Bei den Bemühungen um ein Ende des Konflikts mit Europa rund um die Ukraine hat der russische Staatschef Wladimir Putin Alt-Kanzler Gerhard Schröder (SPD) als seinen bevorzugten Vermittler genannt. Bei seiner Pressekonferenz anlässlich des Gedenkens zum Ende des Zweiten Weltkriegs antwortete der Kreml-Chef am Samstag auf die Frage, wer sein liebster Kandidat für die Wiederaufnahme eines Dialogs mit Europa sei: „Persönlich bevorzuge ich den früheren Kanzler der Bundesrepublik Deutschland, Herrn Schröder.“
Die Europäer könnten aber selbst jemanden auswählen, „zu dem sie Vertrauen haben und der keine unfreundlichen Dinge uns gegenüber gesagt hat“, fügte Putin hinzu. Zugleich versicherte er, dass Russland sich „nie Verhandlungen verschlossen“ habe. „Das waren nicht wir, die das abgelehnt haben, das waren sie“, fügte er mit Blick auf die Europäer hinzu.
Im seit gut vier Jahren währenden militärischen Konflikt zwischen Russland und der Ukraine unterstützt die Europäische Union Kiew. Zu dem Konflikt sagte Putin in seiner Pressekonferenz, dieser „neigt sich dem Ende zu“. Zugleich übte er scharfe Kritik an der Unterstützung westlicher Länder für die Ukraine. „Sie haben damit begonnen, die Konfrontation mit Russland zu verschärfen, die bis heute andauert.
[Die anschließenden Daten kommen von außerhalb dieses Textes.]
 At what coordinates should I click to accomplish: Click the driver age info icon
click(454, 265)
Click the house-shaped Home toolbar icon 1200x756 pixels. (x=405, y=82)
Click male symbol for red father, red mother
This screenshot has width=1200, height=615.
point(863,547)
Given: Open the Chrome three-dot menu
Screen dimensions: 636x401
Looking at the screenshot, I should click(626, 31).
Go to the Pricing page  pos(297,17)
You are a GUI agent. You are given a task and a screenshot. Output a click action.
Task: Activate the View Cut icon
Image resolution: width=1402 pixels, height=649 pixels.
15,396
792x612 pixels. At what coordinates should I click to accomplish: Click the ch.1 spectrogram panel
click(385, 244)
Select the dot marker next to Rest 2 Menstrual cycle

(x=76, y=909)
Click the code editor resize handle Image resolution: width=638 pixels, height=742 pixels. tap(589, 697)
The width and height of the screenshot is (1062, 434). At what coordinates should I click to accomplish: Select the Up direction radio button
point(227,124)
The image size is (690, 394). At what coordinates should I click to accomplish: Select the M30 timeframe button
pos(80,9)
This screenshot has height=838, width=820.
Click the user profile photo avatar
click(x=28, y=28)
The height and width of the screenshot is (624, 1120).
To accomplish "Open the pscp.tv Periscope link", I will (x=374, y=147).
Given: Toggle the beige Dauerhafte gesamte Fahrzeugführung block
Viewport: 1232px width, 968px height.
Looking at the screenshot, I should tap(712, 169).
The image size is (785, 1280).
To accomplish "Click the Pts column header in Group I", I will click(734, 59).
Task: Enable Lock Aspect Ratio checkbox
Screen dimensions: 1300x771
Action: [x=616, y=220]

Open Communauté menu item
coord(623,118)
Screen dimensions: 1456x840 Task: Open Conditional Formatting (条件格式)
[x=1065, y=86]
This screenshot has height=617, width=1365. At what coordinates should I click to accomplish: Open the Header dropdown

Ich denke, es neigt sich dem Ende zu, aber es ist nach wie vor eine ernste Angelegenheit.“
Schröder war nach seinem Ausscheiden aus der Politik lange Jahre für russische Energiekonzerne aktiv, unter anderem als Präsident des Verwaltungsrats der Nord Stream 2 AG, einer Tochtergesellschaft des russischen Energiekonzerns Gazprom. Die Pipeline wurde Ende 2021 fertiggestellt, ging aber wegen des Ukraine-Kriegs im Februar 2022 nicht in Betrieb. Denn die Bundesregierung unter dem damaligen Kanzler Olaf Scholz (SPD) versagte die Betriebsgenehmigung.